The line of intersection of two planes can be thought of as the seam where the surfaces of two planes meet. When two planes intersect in three-dimensional space, they usually intersect along a line. To find this intersection, we solve the equations of the two planes simultaneously. For instance, if we have two plane equations, like:

• Plane 1: \( x - z = 1 \)
• Plane 2: \( y + 2z = 3 \)

We solve this system to get a common line, which represents every point along the intersection of the two planes.
This line can be expressed as a vector equation. By substituting one variable in terms of another, you determine how points align along the line.
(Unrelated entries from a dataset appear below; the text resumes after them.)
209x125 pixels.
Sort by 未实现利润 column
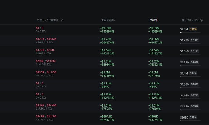(x=108, y=20)
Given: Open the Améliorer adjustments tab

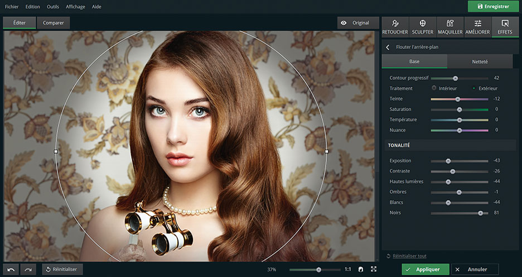Looking at the screenshot, I should pyautogui.click(x=478, y=27).
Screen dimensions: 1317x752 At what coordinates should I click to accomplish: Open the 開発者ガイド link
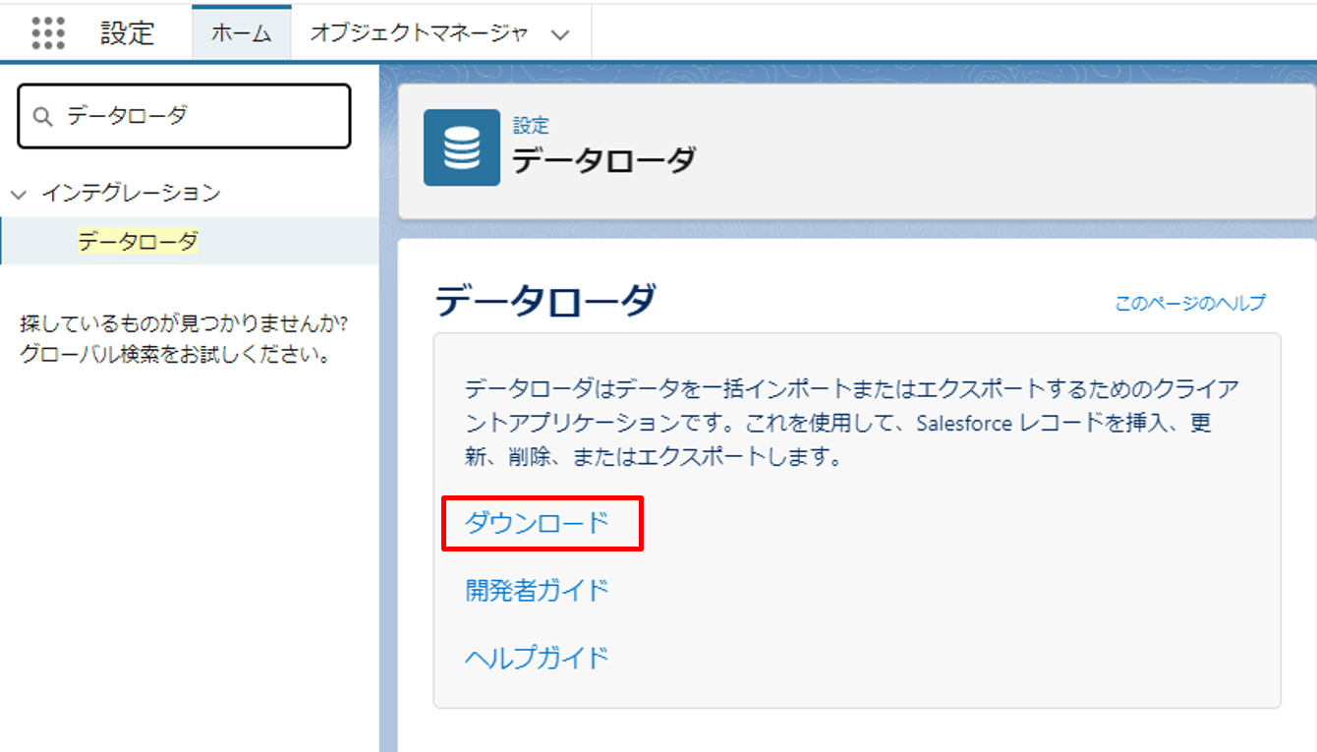pyautogui.click(x=537, y=590)
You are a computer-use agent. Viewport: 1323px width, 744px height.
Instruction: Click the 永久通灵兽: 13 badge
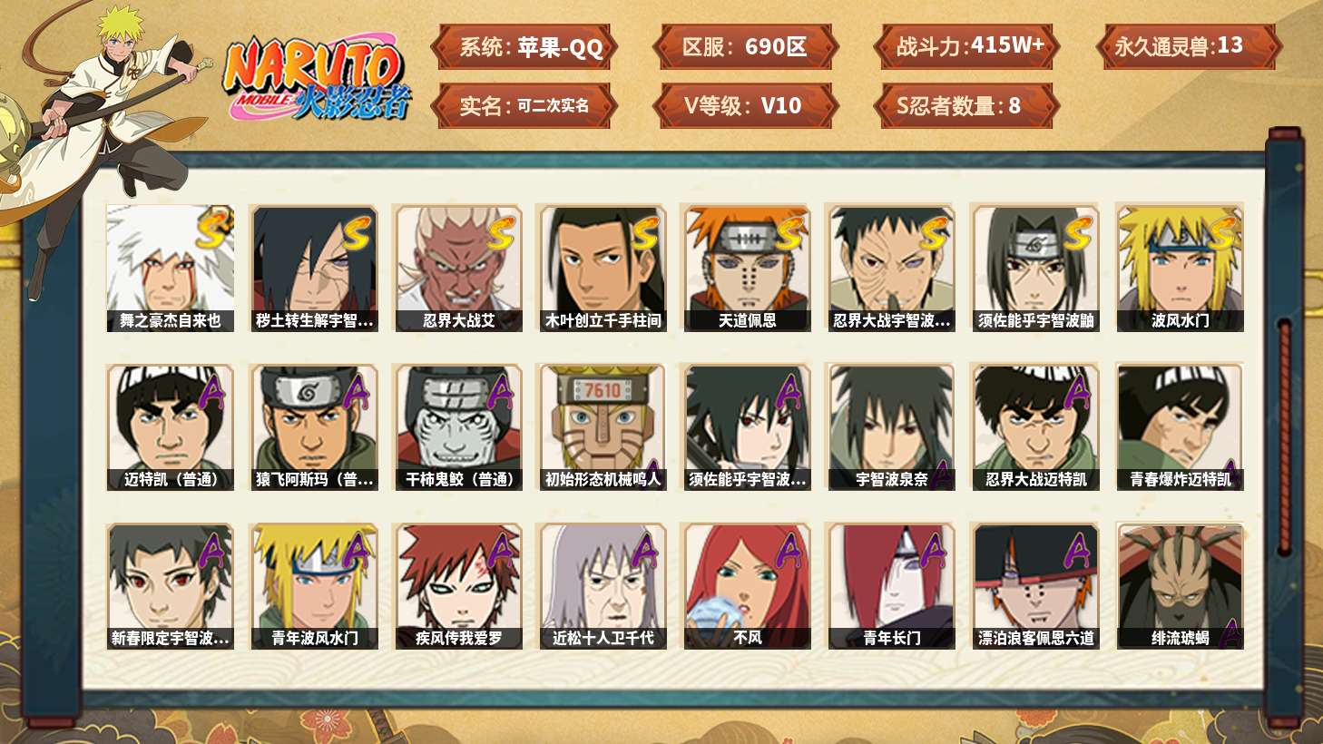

Through this process, we can find a point on the line and use direction vectors to represent the line algebraically. This understanding gives us the ability to analyze how other planes, such as the new plane in the exercise, can pass through this line of intersection.
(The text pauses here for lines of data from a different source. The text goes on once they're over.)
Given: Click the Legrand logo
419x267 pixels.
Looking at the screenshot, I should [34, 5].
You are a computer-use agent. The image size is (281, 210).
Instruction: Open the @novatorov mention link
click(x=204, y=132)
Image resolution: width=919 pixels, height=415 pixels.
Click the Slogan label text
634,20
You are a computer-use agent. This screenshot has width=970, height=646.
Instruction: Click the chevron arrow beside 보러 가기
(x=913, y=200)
The normal vector is an essential concept when dealing with plane equations. It acts as a directional guide and depicts the orientation of a plane in 3D space. Specifically, a normal vector is a vector that is perpendicular to every line lying on the plane.
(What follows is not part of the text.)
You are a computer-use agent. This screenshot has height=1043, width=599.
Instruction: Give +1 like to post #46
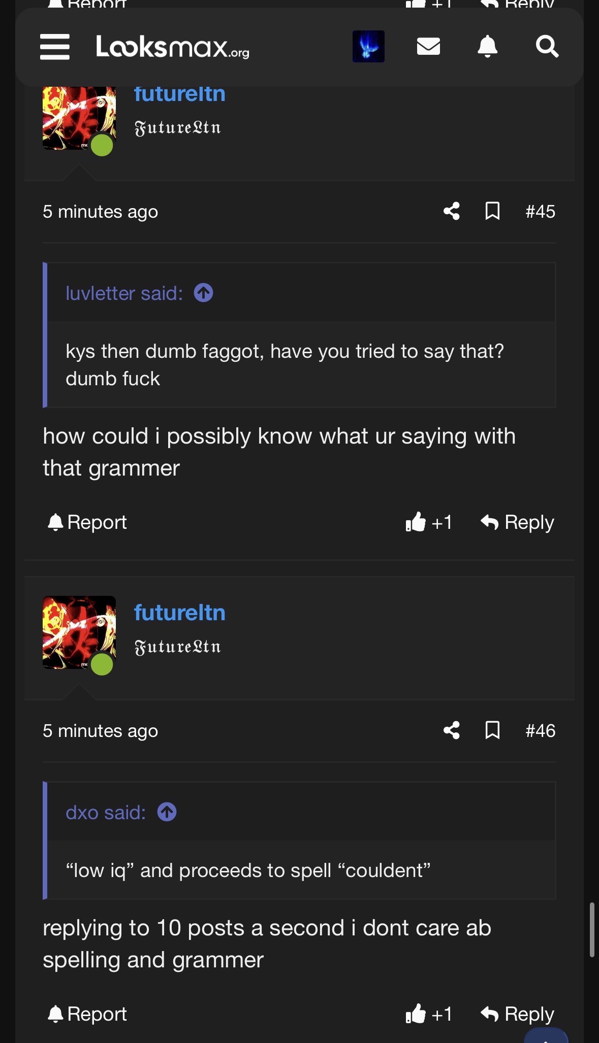429,1014

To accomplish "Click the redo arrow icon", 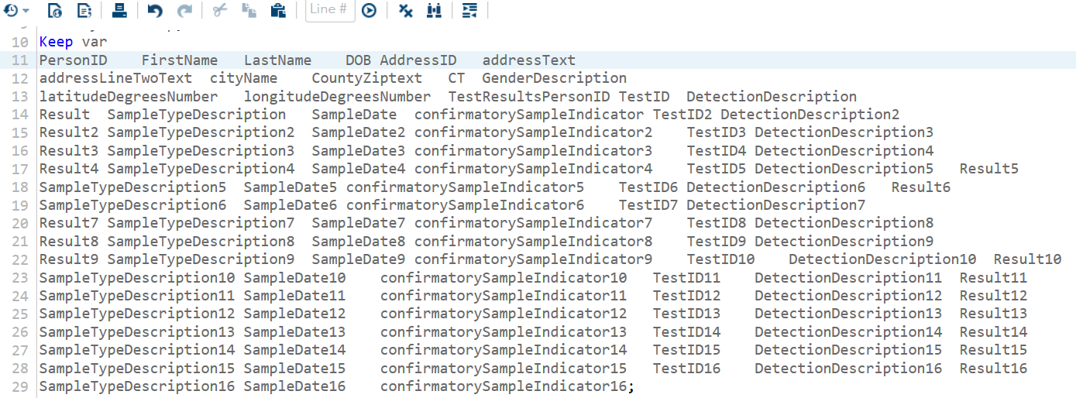I will coord(184,10).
• For the plane equation of the form \( ax + by + cz = d \), the vector \( \langle a, b, c \rangle \) is the normal vector.

In our exercise, the plane that the new plane is perpendicular to has the equation \( x + y - 2z = 1 \). Therefore, its normal vector is \( \langle 1, 1, -2 \rangle \). For the new plane to be perpendicular to this one, its own normal vector must be parallel to \( \langle 1, 1, -2 \rangle \).
Using this vector ensures the geometric relationship between the planes is maintained. By equating this new plane's equation's coefficients with those of its required normal vector, the overall orientation and perpendicular condition are satisfied.

In geometry, when two planes are perpendicular, their normal vectors are parallel but with opposite orientations. This means one plane runs at a 90-degree angle to the other in three-dimensional space. A major characteristic of perpendicular planes is that their dot product of normal vectors equals zero, a concept vital for verifying perpendicularity.
In our given problem, the desired plane must also be perpendicular to the established plane, \( x + y - 2z = 1 \). To ensure this perpendicularity, the normal vector of the new plane, \( \langle 1, k, -1+2k \rangle \), is determined to align with the already established normal vector \( \langle 1, 1, -2 \rangle \). This alignment sets the equation's coefficients in a way that when solved, satisfies the condition for the planes being perpendicular.
Thus, understanding how normal vectors serve as the bridge between plane orientation and perpendicularity advances our ability to solve more complex spatial problems while assuring exact alignments based on geometric constraints.